Thursday, August 22, 2013

A Thought for Thursday 8/22/13

“You who teach another, do you not teach yourself?”  Romans 2:21

St. Paul is castigating those who consider themselves Jews who abide faithfully by the Law primarily by demanding of others the requirements of the Law but refusing or failing to live themselves by its terms.  We should not misunderstand Paul’s message, however; he is not undermining the Law which is the Word of the Lord.  He is rather taking a shot at those whose lives are inconsistent, at one time upholding and preaching the Law and at other times dismissing the Law in their own lives.  It makes me think of those in our world today who preach and demand “tolerance”  but are themselves entirely intolerant.  Or those who preach and teach civil rights but are largely silent when those who become victims are not the right color.  Or the people of the Church who live according to what suits them best as the situation requires, “as they did not like to retain God in their knowledge” (Romans 1:29).

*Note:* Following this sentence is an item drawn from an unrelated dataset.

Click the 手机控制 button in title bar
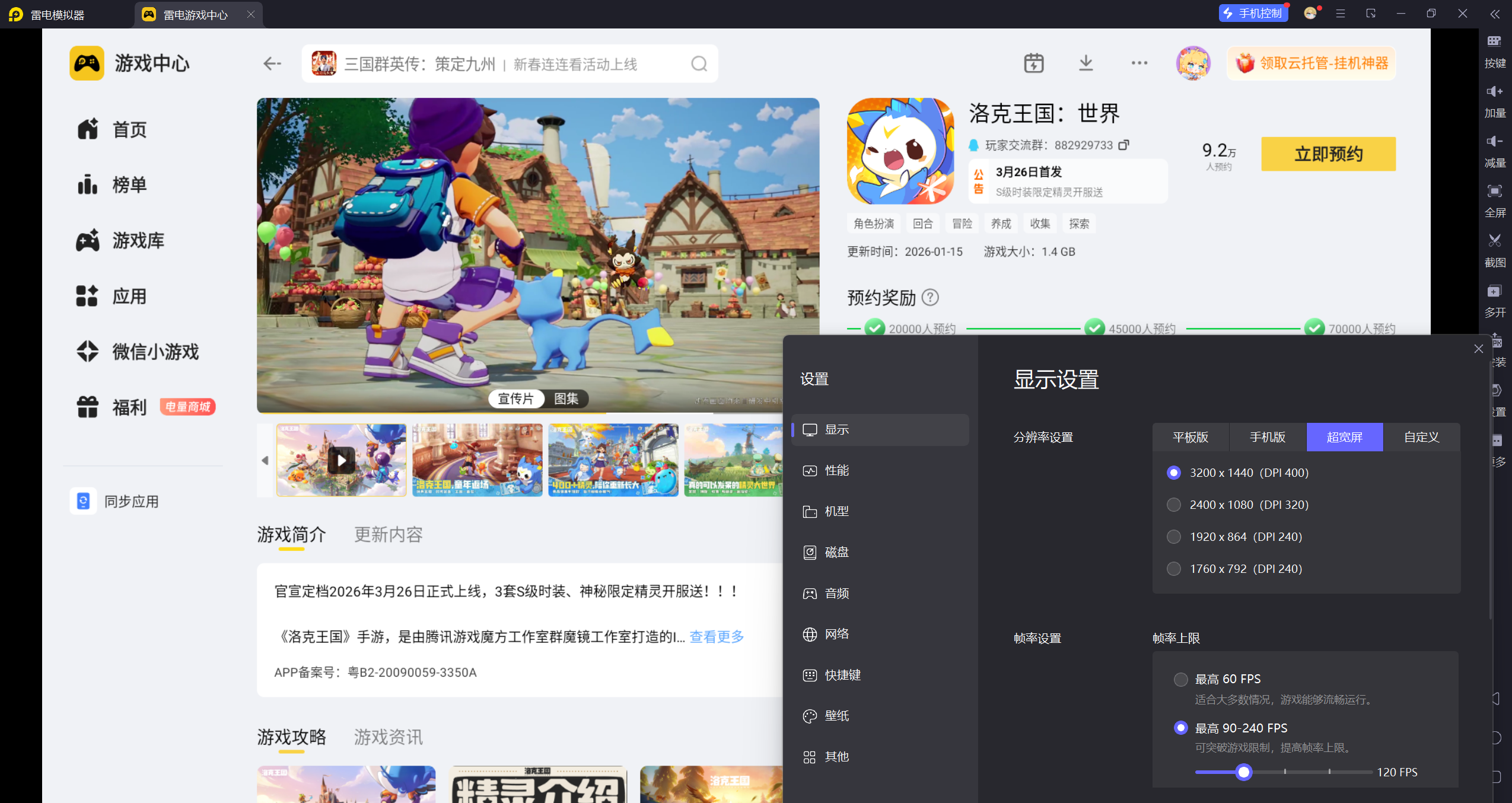 pos(1253,13)
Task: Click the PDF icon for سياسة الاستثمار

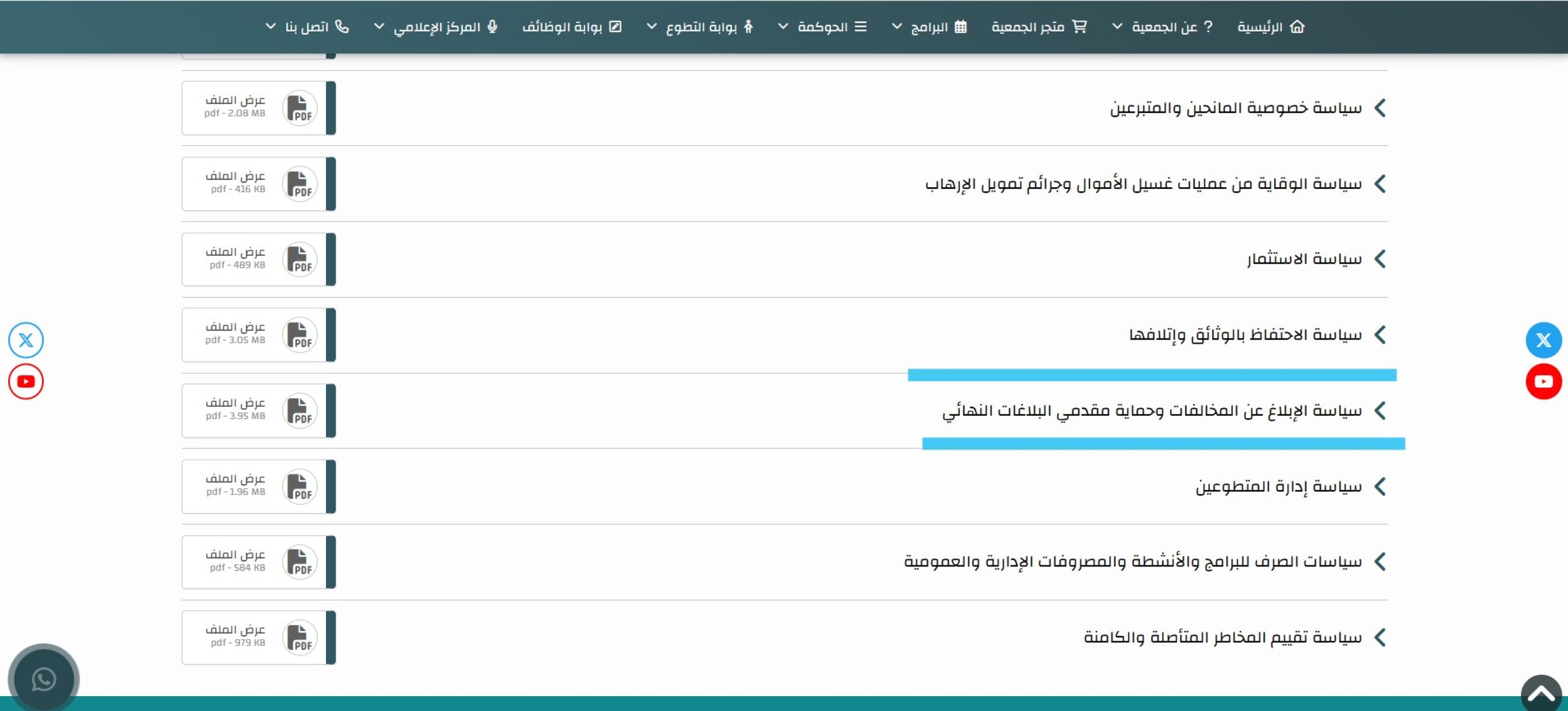Action: click(299, 260)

It happens this way to the people of the Church, though, because the earnest practices of discipleship are absent from the lives of those who call themselves “Christian”, “having a form of godliness but denying its power” (2 Timothy 3:5).  It is that inconsistency by which the character of what we propose to be good and true loses its appeal, and ultimately exposes us for what we really are despite what we claim to be.  As is so often said, people believe what they see – not what they hear (unless it’s gossip about someone else!).

Few of us can escape the trappings of hypocrisy, however, because we are human.  We are hard-wired in a certain way according to our nature.  Our Lord, however, calls us to rise above our natural impulses.  So Grace came to us in Messiah, not as an excuse but as a way out!  Grace grants to us the capacity and the ability to make right the wrongs in our own lives.  Grace requires that we get the “log out of our own eye before we worry about the speck in our neighbor’s eye”.  Grace exposes to us the more Excellent Way, and encourages us to take Messiah at His Word as we follow Him diligently and faithfully by partaking of the Sacraments of the Church, by studying the Scriptures, by prayer and fasting, and by worship of our Lord in fellowship with other disciples.  Grace does not leave us where we are because where we are is not where our Lord intends for us to be.

Let us forge ahead in the Journey which is before us, and let us be the ones who encourage others to follow; for there is no other way than The Way.  There is no other truth than His Truth, and there is no other life than the Life to which we are called in Messiah.